Shortly after sending the letters, Pitts made a highly unusual visit to Parks and assembled the teachers for a meeting, both Aurelien and Johnson said.

“We don’t want to hear any more complaints about what’s going on here at Parks,” Johnson recalled Pitts saying. “I and Dr. Hall are 100 percent behind Waller.”

Under cross-examination, Johnson acknowledged she was unaware if Pitts did anything in response to her allegations.

Pitts’ lawyer, George Lawson, then challenged her. That doesn’t mean Pitts didn’t pass along the complaints to the APS central office, does it? Lawson asked.
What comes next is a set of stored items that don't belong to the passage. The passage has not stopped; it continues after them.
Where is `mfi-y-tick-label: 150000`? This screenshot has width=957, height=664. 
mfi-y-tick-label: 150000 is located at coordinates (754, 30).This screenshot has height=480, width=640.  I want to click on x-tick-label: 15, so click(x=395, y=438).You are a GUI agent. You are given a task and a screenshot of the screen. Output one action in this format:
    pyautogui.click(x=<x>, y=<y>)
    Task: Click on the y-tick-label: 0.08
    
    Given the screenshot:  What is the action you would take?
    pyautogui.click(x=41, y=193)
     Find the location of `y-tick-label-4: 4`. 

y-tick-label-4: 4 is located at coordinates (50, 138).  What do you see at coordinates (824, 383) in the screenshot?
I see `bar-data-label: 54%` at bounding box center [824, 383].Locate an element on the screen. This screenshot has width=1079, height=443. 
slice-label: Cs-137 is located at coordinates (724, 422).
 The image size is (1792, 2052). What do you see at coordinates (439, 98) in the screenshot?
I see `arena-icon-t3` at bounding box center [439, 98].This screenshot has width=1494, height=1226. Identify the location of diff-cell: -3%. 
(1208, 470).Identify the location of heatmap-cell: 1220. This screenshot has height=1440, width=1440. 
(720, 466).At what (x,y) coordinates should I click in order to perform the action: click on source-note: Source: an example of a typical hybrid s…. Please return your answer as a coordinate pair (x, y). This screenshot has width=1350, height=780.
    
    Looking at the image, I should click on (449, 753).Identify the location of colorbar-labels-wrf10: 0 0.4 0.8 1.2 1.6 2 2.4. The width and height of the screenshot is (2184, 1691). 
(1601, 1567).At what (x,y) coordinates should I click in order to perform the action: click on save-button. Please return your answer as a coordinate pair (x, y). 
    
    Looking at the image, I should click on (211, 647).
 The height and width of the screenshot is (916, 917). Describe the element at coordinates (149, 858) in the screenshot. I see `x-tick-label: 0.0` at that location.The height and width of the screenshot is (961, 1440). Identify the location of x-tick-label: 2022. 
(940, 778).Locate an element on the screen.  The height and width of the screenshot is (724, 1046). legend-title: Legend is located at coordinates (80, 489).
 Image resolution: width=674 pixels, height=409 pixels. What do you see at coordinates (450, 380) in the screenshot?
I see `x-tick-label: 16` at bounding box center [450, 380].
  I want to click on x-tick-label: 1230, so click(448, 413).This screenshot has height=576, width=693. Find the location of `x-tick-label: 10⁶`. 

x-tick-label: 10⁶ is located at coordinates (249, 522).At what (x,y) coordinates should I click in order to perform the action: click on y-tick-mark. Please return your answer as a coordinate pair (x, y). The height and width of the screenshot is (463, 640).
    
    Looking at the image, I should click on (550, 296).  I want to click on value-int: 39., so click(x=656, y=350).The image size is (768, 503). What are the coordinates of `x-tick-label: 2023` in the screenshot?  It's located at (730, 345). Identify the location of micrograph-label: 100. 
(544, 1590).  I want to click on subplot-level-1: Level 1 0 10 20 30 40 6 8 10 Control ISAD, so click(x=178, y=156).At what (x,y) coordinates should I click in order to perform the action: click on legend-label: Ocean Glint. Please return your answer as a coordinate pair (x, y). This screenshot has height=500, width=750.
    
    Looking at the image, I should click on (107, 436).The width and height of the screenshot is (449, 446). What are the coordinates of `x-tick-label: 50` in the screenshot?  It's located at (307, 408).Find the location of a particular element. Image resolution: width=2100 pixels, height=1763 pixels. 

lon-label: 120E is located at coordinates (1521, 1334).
No, it doesn’t, Johnson agreed.

The data-savvy Johnson left a corporate job at American Express to begin working at Parks in August 2002. Turning emotional, she said she wanted to help children in low-income communities.

“I know the difference one person can make in a student’s life,” she said. “I wanted to be that person for kids.”

Soon after arriving at Parks, before the cheating started, Johnson realized that the academic abilities of students arriving from feeder elementary schools fell far below what was reflected in their test scores from those schools. “Anyone with common sense” could see that test-cheating had occurred in those elementary schools, she said.

Over the next few years, Parks’ students did not excel on standardized tests because no cheating was going on, Johnson said.

But all that changed when Waller became Parks’ principal in February 2005, she said.

Almost immediately, she said, Waller implemented a strategy of “divide and conquer.” What mattered most to Waller was who was on his “team,” namely who would cheat on the CRCT.

“We all know they’re cheating at the elementary schools,” Waller told his staff, Johnson testified. “If they get here and scores plummet, we’re going to look bad. … They’re cheating. If we can’t beat them, we’re going to have to join them.”